Harsh conditions included a lack of toilets and wash bowls, poor lighting and poor ventilation. The poor ventilation, together with the industry’s indoor dust, contributed to the city’s tuberculosis rate which was disproportionate to the national average.
A 54-hour work week brought in approximately two dollars for pecan shellers who were mostly women and either Mexican or Mexican American. At that time there was a 250-mile radius around San Antonio which was the largest pecan-producing region in the country.
The region yielded 50 percent of the nation’s pecan harvest and was San Antonio’s largest industry.
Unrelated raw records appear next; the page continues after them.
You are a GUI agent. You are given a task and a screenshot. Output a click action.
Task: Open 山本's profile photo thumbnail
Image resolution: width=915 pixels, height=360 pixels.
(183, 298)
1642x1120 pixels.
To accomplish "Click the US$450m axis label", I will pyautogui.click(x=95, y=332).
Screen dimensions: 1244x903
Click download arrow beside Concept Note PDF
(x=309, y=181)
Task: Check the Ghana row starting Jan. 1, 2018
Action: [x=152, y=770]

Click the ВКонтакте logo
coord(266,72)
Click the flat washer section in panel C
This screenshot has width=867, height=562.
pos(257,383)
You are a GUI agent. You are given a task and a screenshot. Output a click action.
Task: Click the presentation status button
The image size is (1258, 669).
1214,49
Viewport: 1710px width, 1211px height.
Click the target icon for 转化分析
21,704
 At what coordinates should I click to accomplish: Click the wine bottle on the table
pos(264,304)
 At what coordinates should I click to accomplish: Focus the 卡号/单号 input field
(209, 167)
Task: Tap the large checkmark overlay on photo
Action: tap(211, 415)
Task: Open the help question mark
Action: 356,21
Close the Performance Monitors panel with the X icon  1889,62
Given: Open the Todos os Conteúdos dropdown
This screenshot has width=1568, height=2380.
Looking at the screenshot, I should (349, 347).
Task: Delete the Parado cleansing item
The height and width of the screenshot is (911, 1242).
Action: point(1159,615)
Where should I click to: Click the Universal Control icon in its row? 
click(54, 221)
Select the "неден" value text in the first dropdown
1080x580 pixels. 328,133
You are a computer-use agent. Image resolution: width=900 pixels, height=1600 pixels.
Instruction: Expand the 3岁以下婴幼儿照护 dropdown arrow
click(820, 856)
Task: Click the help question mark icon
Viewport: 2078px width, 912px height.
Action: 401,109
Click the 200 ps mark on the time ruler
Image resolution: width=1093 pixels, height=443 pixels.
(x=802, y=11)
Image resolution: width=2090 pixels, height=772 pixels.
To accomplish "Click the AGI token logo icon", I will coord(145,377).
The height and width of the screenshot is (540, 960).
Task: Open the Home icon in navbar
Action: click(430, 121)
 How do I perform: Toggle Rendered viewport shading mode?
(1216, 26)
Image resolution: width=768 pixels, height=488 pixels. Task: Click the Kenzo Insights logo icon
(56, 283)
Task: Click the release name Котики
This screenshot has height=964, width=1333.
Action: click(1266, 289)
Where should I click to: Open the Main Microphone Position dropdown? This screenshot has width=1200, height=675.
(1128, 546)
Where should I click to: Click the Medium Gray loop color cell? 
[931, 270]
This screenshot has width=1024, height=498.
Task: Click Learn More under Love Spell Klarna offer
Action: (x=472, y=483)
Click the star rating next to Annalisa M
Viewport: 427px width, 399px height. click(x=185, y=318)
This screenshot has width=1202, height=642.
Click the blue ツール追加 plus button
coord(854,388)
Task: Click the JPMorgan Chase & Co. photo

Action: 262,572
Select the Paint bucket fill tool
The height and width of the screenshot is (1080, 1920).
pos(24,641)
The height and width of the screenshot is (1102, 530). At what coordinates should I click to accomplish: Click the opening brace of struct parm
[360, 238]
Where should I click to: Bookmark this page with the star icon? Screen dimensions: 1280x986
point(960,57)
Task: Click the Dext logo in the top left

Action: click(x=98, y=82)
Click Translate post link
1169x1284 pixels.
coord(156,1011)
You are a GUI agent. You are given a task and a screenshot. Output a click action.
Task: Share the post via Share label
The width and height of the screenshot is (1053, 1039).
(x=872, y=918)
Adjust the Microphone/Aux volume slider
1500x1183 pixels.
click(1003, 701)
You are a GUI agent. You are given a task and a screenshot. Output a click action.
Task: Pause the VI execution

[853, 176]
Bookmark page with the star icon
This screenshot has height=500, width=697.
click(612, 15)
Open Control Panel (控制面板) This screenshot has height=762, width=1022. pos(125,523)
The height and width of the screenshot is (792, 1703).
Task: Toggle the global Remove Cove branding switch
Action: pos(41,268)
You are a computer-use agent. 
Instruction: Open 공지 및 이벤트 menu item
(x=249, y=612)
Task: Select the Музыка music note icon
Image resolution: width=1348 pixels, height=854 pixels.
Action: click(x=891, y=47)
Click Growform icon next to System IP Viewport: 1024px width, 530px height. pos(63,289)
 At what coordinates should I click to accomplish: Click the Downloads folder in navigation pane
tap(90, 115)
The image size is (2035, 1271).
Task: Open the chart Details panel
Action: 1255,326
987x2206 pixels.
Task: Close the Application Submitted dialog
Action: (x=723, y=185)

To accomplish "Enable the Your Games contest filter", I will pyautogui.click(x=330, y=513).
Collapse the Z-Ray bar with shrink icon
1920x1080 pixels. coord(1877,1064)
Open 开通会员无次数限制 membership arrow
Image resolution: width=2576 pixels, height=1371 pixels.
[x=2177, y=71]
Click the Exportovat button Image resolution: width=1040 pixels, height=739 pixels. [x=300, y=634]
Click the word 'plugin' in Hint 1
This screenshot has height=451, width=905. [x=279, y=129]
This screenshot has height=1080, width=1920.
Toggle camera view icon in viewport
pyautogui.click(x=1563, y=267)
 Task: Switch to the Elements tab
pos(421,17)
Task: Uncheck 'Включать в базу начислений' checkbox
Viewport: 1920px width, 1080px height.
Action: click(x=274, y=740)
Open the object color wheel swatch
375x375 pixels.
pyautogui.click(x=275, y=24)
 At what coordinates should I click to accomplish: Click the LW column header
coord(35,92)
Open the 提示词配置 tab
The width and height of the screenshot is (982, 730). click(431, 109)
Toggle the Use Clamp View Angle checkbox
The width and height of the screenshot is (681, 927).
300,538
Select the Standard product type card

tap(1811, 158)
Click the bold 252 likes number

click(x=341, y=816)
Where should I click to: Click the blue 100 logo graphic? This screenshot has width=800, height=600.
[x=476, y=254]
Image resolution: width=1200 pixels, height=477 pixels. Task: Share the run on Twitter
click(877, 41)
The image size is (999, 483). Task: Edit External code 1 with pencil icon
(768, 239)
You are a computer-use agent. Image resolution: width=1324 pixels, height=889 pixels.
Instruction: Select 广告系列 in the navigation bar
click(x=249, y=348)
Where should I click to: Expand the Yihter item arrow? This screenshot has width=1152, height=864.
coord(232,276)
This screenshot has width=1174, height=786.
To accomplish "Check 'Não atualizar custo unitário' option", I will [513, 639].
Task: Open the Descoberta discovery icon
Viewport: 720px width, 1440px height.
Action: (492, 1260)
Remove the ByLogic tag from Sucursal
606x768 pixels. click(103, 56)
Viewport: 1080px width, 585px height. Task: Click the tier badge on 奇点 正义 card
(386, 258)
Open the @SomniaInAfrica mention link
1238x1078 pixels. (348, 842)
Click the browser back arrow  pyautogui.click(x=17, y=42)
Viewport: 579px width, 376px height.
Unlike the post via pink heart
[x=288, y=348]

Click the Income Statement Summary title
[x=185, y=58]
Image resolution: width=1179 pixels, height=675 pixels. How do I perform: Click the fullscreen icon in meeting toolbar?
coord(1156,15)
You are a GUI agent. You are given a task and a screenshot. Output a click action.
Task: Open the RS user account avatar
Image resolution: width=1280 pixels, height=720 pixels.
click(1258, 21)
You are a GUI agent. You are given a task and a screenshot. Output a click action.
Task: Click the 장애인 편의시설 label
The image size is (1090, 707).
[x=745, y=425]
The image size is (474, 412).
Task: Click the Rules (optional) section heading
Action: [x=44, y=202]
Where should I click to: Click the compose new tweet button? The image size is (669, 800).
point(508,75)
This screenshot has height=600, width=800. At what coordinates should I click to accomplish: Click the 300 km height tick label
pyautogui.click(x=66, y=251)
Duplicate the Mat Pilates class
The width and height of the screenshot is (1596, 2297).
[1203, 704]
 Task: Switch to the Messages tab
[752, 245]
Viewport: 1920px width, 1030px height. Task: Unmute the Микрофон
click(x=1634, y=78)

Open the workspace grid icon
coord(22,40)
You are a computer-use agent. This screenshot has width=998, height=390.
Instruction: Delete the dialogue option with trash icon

With the representation of International Pecan Sheller’s Union No. 172 and additional organizational work of the Workers’ Alliance –in which Socialist and Communist workers participated — Tenayuca and other labor organizers coordinated the picketing of the city’s 400 pecan shelling factories. Pickets were frequently interrupted by police intervention and mass arrests. By August 1939, she had been elected chair person of the Communist Party USA in Texas and was among others scheduled to speak at a gathering of her party at San Antonio’s Municipal Auditorium.
There was a small number in attendance, less than 200, yet a mob of 5,000 reactionaries rioted outside, and she and the others were placed under temporary, protective custody.
This event was followed by a crackdown on Communists in the San Antonio workforce in which the political-economic machine of this city fired and denied employment to Communist workers and sympathizers.
Tenayuca’s lack of an income would later cause her to move to California where she entered the teaching profession.
Other causes she took on in her youth included the right to strike, a minimum wage and an end to mass deportations.
In 1981, the Institute of Texan Cultures made Tenayuca part of its exhibit of outstanding Texas women. It was one of many honors she received in her lifetime. She died July 23, 1999 in San Antonio, Texas.